N.B. I have a running list of decisions I believe should be considered landmark decisions, but I invited readers to submit their own suggestions for consideration!


[1] The Uniform Code of Military Justice (UCMJ) created three types of courts-martial: summary court-martial, special court-martial, and general court-martial. They are classified primarily by the maximum punishment each may adjudge. The best way I can explain it to non-military lawyers is to think about the differences between traffic court, misdemeanor court, and felony court. It is not exactly that simple, but it should give readers an idea.

[2] Based on the process whereby the military “sends” a case to trial, the new rules applied to cases “sent” after a certain date, which Clay’s case qualified.

[3] It is important to remember that courts-martial resembled administrative boards at this time.

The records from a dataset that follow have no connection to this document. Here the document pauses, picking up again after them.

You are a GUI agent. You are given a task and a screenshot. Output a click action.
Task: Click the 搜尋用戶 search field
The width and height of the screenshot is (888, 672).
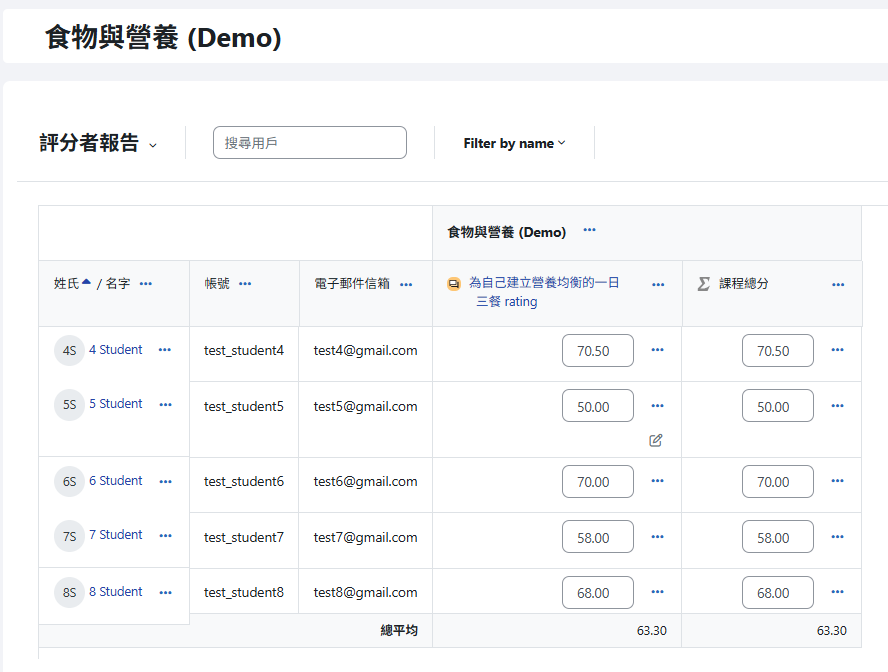(x=310, y=143)
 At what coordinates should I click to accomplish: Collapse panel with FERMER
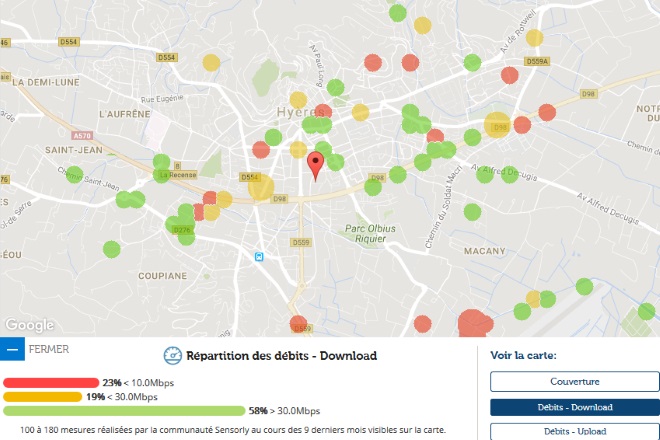(x=50, y=350)
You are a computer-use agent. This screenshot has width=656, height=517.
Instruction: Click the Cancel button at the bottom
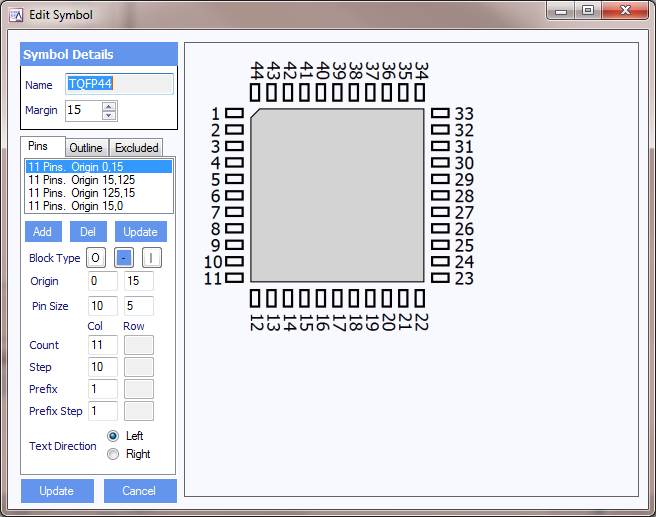[139, 491]

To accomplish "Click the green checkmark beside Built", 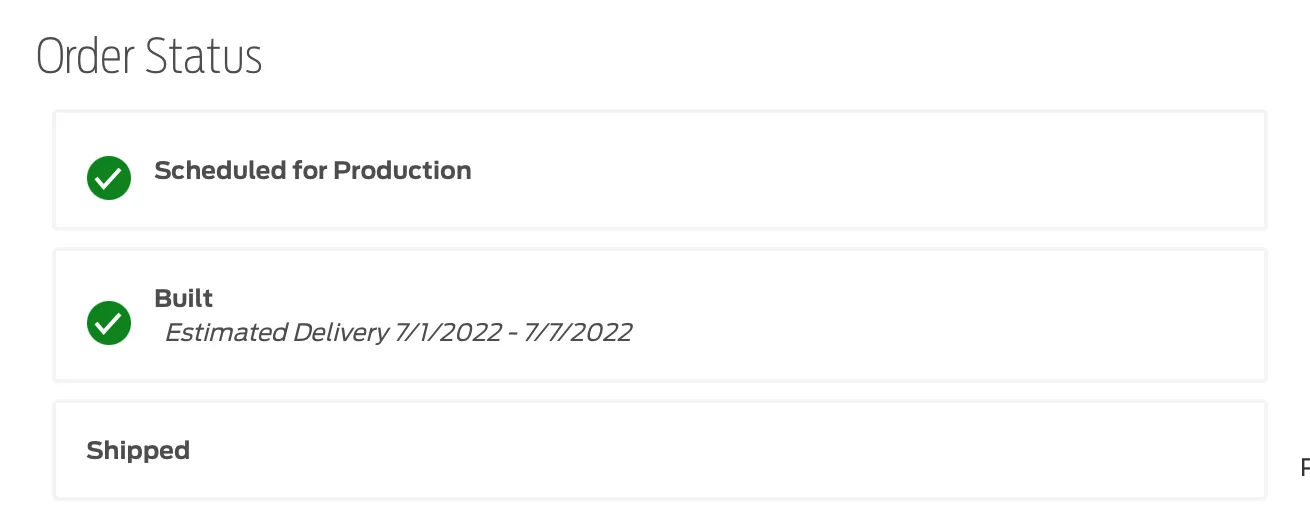I will (x=109, y=323).
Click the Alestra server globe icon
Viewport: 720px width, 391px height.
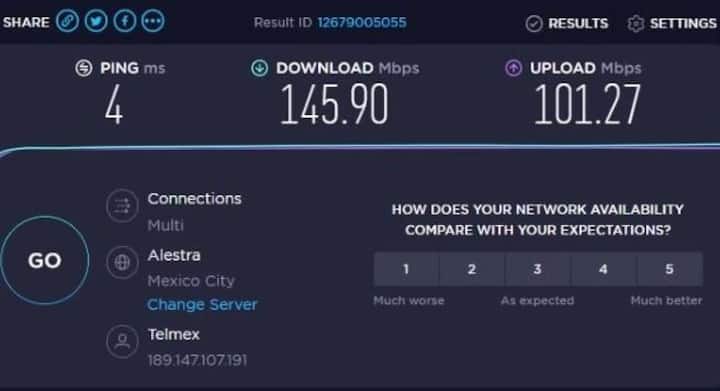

There was no military judge that presided over the trial. The “jury,” called a panel, served as both judge and jury. The senior ranking officer, a non-lawyer, presided over the panel with the assistance of the Manual for Courts-Martial (MCM). The MCM at the time was basically a treatise on military law combined with forms to be used.

[4] Then and now, the convening authority—the officer with authority to “send” cases to trial—needed to take action on the findings and sentence before a court-martial was officially completed. He could reduce a sentence or set aside a finding, but could not increase the sentence. The long history of military justice reform has included a focus on attempting to remove the convening authority from military justice, while opponents have successfully kept the convening authority in control (though his powers have become more limited).

[5] TJAG of each service is supposed to be a quasi-judicial officer. He is charged, inter alia, with ensuring the proper development of military law. Therefore, Article 67 of the UCMJ (10 U.S.C. § 867) requires the Court of Appeals for the Armed Forces (as it is currently named) to hear any question TJAG “certifies” to the Court for review. This is supposed to include questions for the Government and the Defense.